More than five years later from the collapse of Lehman Brothers, the effects of Federal Open Market Committee policy of "quantitative easing" "QE," "tapering" of QE and permanent open market operations to support equities prices, lift bond prices and contain commodities prices have enriched every stockholder save mining investors.

And as the Wall Street Journal surmises in an article entitled Tallying Winners, Losers in 'QE' Era, households were the big losers by the Fed's extraordinary exercise in its experimental zero interest rate policy as well.

That conclusion from the WSJ can easily be supported by the ongoing dismal retail sales environment, declining labor force participation rate, declining hours worked, declining quality of jobs, record food-stamps recipients, declining mortgage originations, flat job-creating capital expenditures by industry, declining small business formations, and the overwhelming dominance of consumers originating zero-percent auto and government-backed student loans.

In our opinion, there has been no meaningful and corroborating evidence of a "Main Street" recovery.

We believe that the storyline of a economic recovery from the Fed is just that -- a storyline.

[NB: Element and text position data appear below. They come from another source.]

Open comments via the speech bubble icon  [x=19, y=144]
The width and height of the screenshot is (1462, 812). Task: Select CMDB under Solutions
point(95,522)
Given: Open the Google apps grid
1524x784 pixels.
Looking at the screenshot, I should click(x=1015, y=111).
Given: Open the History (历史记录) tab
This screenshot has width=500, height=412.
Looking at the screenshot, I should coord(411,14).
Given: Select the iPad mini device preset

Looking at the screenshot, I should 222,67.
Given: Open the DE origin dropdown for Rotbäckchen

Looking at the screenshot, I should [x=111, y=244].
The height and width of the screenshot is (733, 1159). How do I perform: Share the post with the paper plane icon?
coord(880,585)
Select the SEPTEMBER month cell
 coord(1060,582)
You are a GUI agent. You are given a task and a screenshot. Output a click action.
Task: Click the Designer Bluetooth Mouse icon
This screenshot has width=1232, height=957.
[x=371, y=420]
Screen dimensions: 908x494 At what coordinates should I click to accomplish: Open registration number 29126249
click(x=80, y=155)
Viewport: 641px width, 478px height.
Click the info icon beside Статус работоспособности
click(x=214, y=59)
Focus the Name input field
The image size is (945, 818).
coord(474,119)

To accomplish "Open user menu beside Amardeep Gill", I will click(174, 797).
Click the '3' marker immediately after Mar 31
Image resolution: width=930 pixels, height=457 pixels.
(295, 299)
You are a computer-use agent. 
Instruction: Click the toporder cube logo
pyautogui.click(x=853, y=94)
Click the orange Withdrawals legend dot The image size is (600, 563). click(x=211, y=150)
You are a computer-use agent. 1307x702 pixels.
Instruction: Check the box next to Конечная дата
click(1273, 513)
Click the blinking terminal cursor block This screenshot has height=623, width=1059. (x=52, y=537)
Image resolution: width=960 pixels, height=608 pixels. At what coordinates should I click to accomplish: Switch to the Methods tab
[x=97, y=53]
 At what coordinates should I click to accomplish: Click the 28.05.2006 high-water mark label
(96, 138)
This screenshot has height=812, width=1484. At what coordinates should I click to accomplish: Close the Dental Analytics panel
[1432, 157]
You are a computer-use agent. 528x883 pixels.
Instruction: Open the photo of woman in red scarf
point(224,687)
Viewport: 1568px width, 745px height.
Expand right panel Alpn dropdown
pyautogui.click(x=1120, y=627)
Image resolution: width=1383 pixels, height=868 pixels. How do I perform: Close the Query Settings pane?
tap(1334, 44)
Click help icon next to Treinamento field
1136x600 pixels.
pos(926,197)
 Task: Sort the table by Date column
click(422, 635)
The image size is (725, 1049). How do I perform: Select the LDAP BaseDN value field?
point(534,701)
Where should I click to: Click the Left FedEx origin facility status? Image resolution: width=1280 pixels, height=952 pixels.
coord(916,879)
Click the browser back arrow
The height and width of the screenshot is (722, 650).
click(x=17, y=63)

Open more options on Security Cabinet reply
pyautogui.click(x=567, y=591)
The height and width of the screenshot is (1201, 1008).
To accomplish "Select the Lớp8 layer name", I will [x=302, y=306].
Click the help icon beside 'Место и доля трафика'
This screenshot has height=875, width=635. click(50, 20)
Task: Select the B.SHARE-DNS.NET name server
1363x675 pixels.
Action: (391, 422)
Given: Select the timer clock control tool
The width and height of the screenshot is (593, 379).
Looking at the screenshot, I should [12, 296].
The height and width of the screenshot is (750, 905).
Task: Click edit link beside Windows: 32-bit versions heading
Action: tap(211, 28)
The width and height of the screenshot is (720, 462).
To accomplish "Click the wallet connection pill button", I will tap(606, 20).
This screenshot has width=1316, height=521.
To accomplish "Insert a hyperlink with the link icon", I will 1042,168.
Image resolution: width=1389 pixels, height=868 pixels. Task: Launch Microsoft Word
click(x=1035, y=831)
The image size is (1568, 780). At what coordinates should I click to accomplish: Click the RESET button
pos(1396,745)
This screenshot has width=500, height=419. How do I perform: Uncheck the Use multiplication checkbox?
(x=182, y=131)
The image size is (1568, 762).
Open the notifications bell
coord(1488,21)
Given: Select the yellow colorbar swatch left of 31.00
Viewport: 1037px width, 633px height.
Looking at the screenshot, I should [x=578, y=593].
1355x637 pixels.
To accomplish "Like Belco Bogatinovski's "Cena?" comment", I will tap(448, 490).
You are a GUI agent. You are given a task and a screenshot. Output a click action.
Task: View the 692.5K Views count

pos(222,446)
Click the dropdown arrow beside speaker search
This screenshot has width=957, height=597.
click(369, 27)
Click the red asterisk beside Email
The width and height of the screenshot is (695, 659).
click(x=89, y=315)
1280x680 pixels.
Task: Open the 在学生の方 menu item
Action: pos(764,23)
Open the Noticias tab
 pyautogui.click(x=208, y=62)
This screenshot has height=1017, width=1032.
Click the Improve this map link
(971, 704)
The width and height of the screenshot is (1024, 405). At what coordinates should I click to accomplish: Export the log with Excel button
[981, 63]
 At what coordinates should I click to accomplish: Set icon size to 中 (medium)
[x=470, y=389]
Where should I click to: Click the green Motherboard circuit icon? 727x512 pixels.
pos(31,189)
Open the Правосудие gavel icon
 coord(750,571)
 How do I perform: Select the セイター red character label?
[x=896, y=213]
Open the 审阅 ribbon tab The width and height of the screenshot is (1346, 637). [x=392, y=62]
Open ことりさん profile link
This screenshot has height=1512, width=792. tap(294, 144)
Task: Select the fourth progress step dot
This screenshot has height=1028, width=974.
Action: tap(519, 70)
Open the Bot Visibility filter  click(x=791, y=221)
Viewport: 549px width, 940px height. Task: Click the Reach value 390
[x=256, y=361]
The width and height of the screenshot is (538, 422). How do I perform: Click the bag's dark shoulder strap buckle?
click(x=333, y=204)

At some point this year, probably by the fall, the Fed will reluctantly have to reverse its tapering policy in some manner to again cushion further drops in consumer sentiment and key economic indicators.

Commodities prices, including rare earth elemets, will soar once again, inducing U.S. investors seeking leverage to higher rare earth element prices back into the only domestic miner of size in the United States, Molycorp.

If our expectations of a reversal in Fed monetary policy is realized, we expect commodities prices to resume the bull market that began in the 2000-2002 time period. Stocks such as Molycorp and others in the mining space, from major copper to precious metals producers, will become in favor again as investors hopes of a recovering U.S. dollar against commodities prices will dash.

Instead, we believe the resumption of the U.S. dollar against 'things' will restart in earnest at sometime this year.

Our thesis of a Molycorp recovery from the rising commodities prices later in the year appears to also be on the mind of 50-year market veteran and Director of Floor Operations at UBS Financial Services, Art Cashin, who suggests that the new Fed chair, Janet Yellen, will be "tested," just as all Fed chairs have been tested in the past. Cashin has repeatedly warned investors to "stay nimble" for any sign of an equities market reversal. You can read more about his thinking in his interview of December 2013 with Eric King of King World News.


A turnaround in Fed policy will put severe pressure on the U.S. dollar. Investors seeking safety from the market-driven debasement of the world's primary reserve currency is expected to include capital flight into mining shares.

We believe that Molycorp especially should begin to receive a strong bid from investors due to the explosive nature of rare earth elements when compared with its distant cousins, the precious metals.

From the chart (comparison between rare earth elements and silver), a comparison between the most explosive of precious metals, silver, and the more explosive rare earth elements shows the potential moves higher in the price of rare earth elements that can result from a flight from the U.S. dollar.

This current so-called correction could really be evidence of the beginning of an asset-class rotation out of equities and into tangibles, such as commodities and metals. In that environment, Molycorp could stand to benefit greatly, especially taking into account the eventual need of investors to cover nearly half of the company's float sold short, as well as the history of a rapidly rising stock price along with the price rises of rare earth elements.

 At the time of publication, the author held no positions in any of the stocks mentioned.

This article represents the opinion of a contributor and not necessarily that of TheStreet or its editorial staff.